Monday, June 15, 2020

A Life of Travels and Researches in North America and South Europe by Constantine S. Rafinesque



A never-ending itinerary of scientific curiosity
Constantine Rafinesque
French/German-American scholar Constantine Rafinesque (1783-1840) is an exceptional example of an autodidact, or self-educated man. Having never attended college, he supported himself through various business endeavors, but his real passion was science. Before the era of rigid specialization, Rafinesque was able to boast, “I have been a Botanist, Naturalist, Geologist, Geographer, Historian, Poet, Philosopher, Philologist, Economist, Philanthropist,” and he also claims to have studied over fifty languages. As an autodidact, he struggled for respect from the academic scientific community. Many thought he was a quack, and that may have been an accurate assessment of his work in some fields, but there’s no denying Rafinesque did make his fair share of legitimate discoveries. You can’t open a field guide of American plants or animals without coming across species that he discovered or described.

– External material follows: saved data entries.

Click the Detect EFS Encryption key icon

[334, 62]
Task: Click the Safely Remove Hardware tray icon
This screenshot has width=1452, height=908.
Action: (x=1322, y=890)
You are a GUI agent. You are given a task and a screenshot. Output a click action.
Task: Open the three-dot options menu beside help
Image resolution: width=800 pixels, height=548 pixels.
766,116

In 1836, Rafinesque published his memoir A Life of Travels and Researches in North America and South Europe. More a summary sketch than a full-blown autobiography, this book consists of only 150 small pages of relatively large type. The title is quite accurate in that the text is primarily a lifelong itinerary of Rafinesque’s travels. He spent his entire life wandering through Europe and America, making empirical observations of nature and gathering biological, mineralogical, and paleontological specimens for research or sale. There is rarely a sentence in this volume that doesn’t revolve around at least one geographical place name. The text is a nonstop whirlwind tour of towns visited, rivers crossed, and mountains climbed. Along the way, Rafinesque reveals a few famous people he’s met (including Thomas Jefferson, James Madison, John Quincy Adams, and John James Audubon), some scientific colleagues with whom he has botanized and “herborized,” several failed business enterprises, and a sampling of his scientific discoveries. Rafinesque frequently brags about his “N.G.”—the many new genera of animals and plants that he has logged over the course of his career.

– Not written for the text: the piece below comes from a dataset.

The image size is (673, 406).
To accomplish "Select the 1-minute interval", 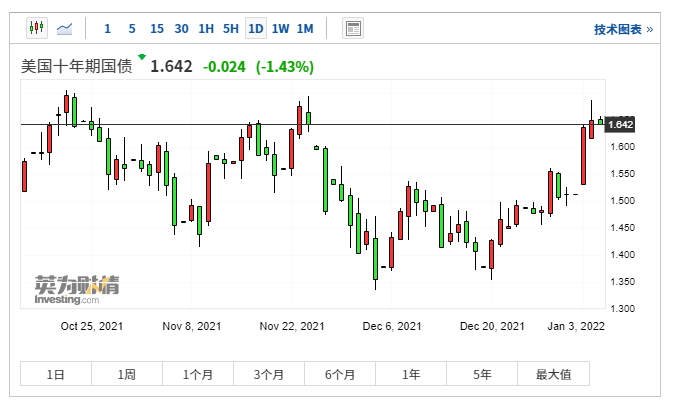I will [107, 29].
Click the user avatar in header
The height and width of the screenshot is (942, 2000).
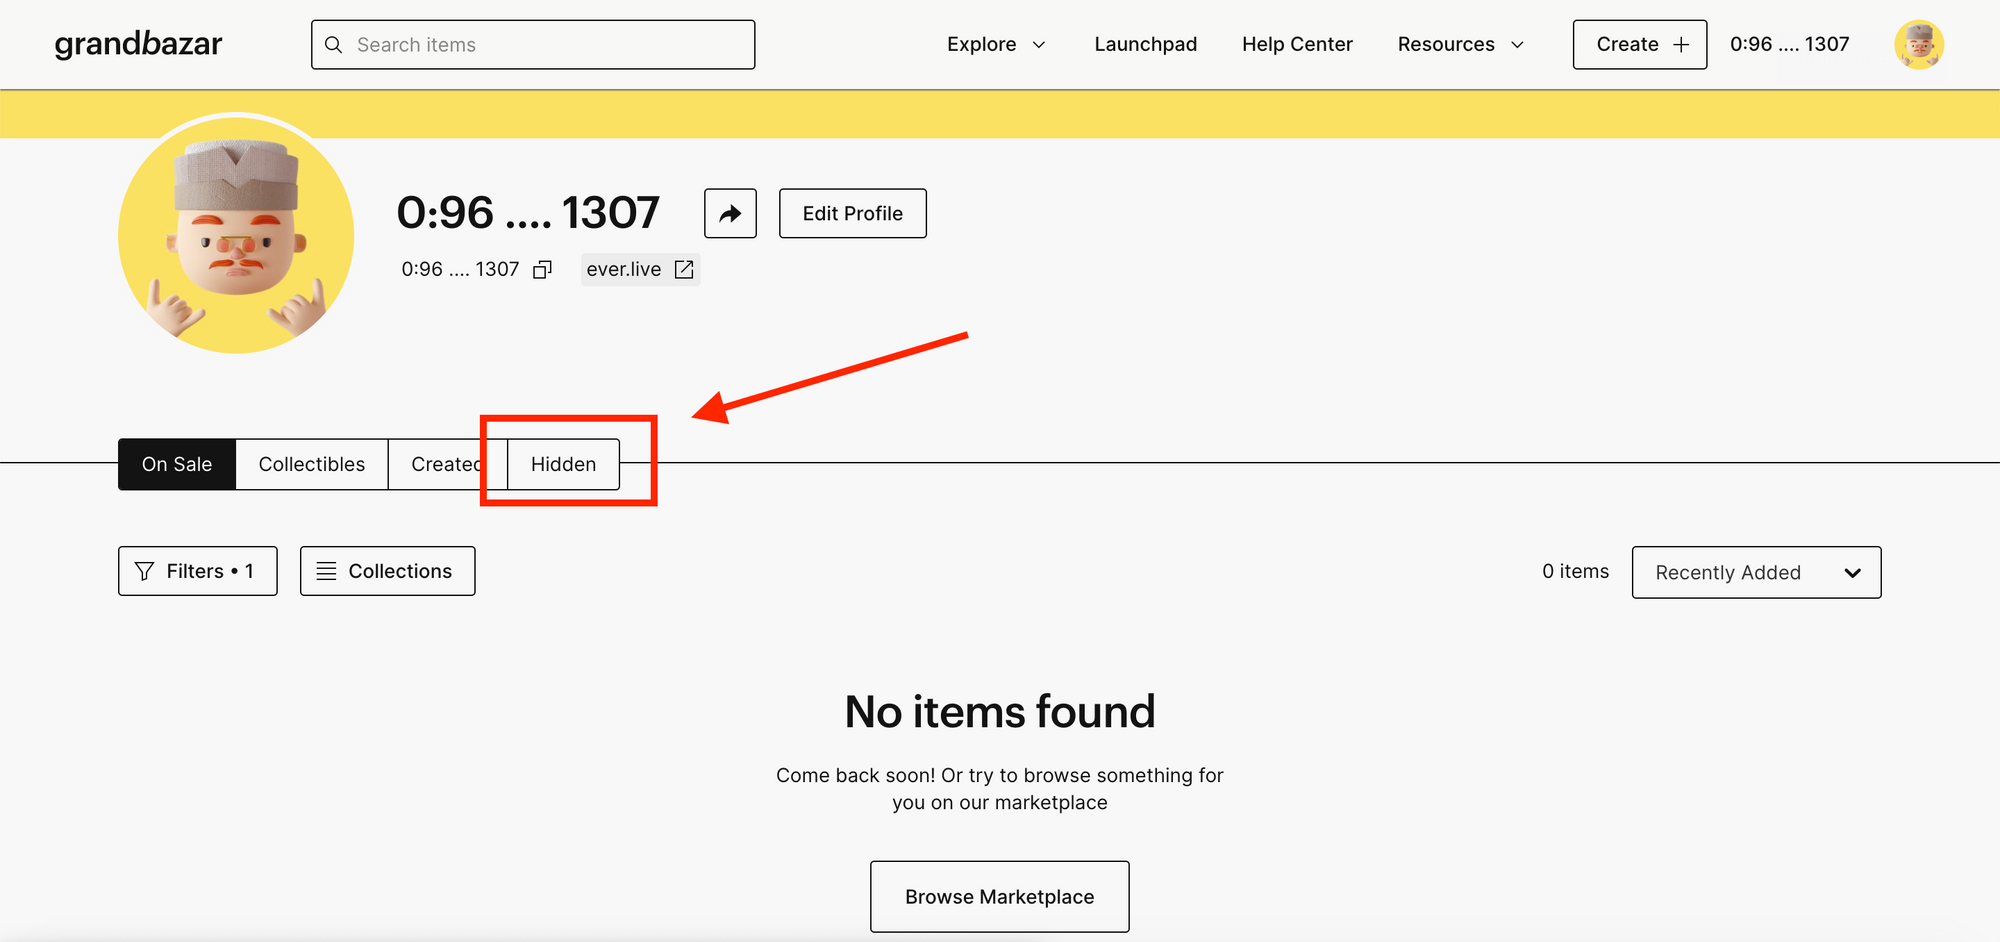1919,44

While reading A Life of Travels, one becomes intimately acquainted with this eccentric polymath, and he isn’t always the most pleasant of traveling companions. First of all, Rafinesque is clearly full of himself and quite overconfident in his own genius. Secondly, he envisions himself as a scientific martyr with more wounds than St. Sebastian, relying upon a paranoid victim mentality to justify his own failure to achieve unbridled fame and success. He repeatedly and petulantly complains of inventions stolen, writings plagiarized, and research suppressed. “I have tryed to serve mankind; but have often met with ungrateful returns.” On several occasions he asserts he “could have begun a lawsuit,” but decided it wasn’t worth the trouble. Like any true self-proclaimed martyr, Rafinesque takes solace in knowing that “time renders justice to all at last.”

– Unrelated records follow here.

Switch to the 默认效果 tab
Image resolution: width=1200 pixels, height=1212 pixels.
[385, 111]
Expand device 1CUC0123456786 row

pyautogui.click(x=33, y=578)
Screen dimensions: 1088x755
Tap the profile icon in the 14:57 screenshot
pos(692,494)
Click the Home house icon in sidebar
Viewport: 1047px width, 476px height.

Rafinesque is truly a fascinating character. I enjoyed very much following his travels, and I envy him for the life he led. He impetuously pursued whatever struck his curiosity, regardless of cost or hardship, and his enthusiasm is infectious. There are a few passages, particularly towards the end, that tediously read like a Pennsylvania road atlas. For the most part, however, this book is quite entertaining for scientifically-inclined armchair explorers, and it really gives you a candid look inside the mind of this eccentric genius. For more extensive studies of Rafinesque’s life and works, two classic biographies/bibliographies are The Life and Writings of Rafinesque (1895) by Richard Ellsworth Call and Rafinesque: A Sketch of His Life with Bibliography (1911) by T. J. Fitzpatrick.